All of this, then, helps explain why we respond to idols: they’re a form of projected presence, an honest signal of power. And their specific shapes — human figures with big eyes, or fearsome human-animal hybrids, sometimes cast as huge statues — are specifically designed to work on our mammalian or reptilian instincts. Even a modern human would experience a small shiver of submission before some of these statues.
But in 1000 BC, idols were uniquely powerful. Not only were they among the first forms of ‘mass’ media, but their presence would have been far more compelling than we can appreciate from our vantage here in the 21st century — our minds having been bathed, since infancy, in an endless sea of images. Statues today have little power to arrest our attentions or strike fear in our breasts.
So to appreciate the effect an idol would have had on a Bronze-age human mind, we should look to our own experiences not with statues, but with new forms of immersive visual media — forms we haven’t yet desensitized to.
Consider, for example, one of the earliest moving pictures, which showed a railroad barreling toward the camera. At its first screening, the audience was astonished, even terrified, not knowing quite how to process the experience. Or to cite an example from only a few months ago, consider the visceral reactions to demos of the Oculus Rift (a 3D virtual reality headset) as participants are subjected to a virtual roller-coaster or a mock beheading.
Will future archaeologists puzzle at how violently our 21st century minds (and bodies) reacted to VR, the same way we now puzzle at how the ancients responded to idols — how quick they were to “bow down” and “serve” what they surely knew to be lifeless hunks of wood or rock?

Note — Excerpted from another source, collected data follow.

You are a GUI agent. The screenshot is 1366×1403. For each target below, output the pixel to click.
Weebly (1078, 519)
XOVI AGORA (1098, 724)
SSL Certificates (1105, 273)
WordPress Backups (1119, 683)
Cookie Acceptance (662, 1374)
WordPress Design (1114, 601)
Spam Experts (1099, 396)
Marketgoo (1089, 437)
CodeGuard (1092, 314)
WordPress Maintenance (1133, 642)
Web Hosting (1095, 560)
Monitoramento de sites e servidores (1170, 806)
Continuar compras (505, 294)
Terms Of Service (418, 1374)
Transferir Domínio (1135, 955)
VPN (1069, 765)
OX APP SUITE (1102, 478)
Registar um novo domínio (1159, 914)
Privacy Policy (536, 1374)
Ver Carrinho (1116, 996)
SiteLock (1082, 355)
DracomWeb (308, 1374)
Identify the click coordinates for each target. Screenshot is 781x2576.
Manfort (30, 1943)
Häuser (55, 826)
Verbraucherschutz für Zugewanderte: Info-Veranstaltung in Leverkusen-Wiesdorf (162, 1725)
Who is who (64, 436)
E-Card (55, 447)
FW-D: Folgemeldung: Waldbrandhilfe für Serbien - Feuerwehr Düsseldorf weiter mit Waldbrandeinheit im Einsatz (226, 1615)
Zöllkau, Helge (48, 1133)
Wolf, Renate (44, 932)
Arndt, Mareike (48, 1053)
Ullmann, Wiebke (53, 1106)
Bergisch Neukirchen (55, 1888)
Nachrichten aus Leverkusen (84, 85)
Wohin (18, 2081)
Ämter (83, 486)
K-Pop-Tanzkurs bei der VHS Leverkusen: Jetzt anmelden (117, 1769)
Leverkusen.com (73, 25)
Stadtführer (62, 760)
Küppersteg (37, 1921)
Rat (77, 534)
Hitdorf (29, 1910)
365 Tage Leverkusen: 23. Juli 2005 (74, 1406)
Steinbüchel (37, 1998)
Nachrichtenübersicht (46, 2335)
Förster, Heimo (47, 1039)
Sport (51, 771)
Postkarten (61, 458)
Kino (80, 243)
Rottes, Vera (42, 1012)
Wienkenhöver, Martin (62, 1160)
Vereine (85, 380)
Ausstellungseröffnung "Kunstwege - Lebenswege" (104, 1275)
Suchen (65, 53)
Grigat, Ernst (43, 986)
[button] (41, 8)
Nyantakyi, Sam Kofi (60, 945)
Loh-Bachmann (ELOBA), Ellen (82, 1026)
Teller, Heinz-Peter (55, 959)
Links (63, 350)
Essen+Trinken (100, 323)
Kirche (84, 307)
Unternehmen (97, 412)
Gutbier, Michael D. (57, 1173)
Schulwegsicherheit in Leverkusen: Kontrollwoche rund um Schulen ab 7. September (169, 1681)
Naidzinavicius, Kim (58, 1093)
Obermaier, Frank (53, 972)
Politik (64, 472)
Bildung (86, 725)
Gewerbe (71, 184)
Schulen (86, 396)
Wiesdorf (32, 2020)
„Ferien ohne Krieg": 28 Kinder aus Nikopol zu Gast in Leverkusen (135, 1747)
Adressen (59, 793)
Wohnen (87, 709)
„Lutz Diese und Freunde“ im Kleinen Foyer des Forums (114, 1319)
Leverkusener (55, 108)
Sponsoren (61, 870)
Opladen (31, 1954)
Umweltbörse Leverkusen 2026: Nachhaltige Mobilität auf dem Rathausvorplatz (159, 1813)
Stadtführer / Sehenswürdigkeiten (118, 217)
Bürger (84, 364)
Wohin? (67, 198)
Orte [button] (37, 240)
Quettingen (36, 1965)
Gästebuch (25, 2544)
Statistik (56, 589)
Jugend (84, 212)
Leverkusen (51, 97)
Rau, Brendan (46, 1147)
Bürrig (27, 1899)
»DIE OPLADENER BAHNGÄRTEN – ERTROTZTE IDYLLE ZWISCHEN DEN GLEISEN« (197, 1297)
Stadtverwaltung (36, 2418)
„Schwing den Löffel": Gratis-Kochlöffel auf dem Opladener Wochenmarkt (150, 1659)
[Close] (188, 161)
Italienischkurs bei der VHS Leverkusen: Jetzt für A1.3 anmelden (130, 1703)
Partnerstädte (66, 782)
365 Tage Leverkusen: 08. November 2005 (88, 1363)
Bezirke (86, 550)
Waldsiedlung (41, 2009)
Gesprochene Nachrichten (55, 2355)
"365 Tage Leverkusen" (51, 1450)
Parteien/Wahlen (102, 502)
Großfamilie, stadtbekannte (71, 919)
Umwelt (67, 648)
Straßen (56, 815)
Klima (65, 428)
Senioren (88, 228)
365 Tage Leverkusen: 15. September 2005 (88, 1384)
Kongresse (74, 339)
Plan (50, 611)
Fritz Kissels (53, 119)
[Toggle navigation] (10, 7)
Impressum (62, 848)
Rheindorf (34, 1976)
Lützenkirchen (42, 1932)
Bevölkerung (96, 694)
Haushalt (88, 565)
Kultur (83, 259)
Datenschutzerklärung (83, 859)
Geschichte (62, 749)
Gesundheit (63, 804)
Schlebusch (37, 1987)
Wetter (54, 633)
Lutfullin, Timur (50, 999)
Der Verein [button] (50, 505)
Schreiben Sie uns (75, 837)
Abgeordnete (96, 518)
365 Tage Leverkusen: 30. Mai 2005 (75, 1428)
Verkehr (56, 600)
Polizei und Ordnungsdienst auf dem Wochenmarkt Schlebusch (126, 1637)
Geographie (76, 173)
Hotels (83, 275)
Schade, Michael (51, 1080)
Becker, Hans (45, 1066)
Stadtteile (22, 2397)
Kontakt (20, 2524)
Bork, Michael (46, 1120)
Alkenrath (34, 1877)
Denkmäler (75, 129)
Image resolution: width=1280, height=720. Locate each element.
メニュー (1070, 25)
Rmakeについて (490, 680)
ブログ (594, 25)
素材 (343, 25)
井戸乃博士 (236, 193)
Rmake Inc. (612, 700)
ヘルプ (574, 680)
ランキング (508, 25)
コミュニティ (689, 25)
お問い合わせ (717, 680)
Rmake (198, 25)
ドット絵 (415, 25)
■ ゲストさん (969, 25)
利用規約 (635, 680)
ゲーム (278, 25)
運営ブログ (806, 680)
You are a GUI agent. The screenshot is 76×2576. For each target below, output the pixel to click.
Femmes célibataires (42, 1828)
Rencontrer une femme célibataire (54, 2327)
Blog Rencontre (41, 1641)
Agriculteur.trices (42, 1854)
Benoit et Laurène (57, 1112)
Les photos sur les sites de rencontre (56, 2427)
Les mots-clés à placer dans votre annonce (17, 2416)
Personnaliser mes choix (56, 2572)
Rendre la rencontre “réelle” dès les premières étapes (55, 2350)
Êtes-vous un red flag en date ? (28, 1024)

Projected presence is always and everywhere an effective strategy. But exactly how effective depends on the specific forms and on the cognitive context in which they’re deployed. In the early-historic Levant, idols simply preyed too easily on a population not yet desensitized to the power of carefully-crafted political images. Maybe, in that regard, the ancients weren’t so profoundly different from us after all.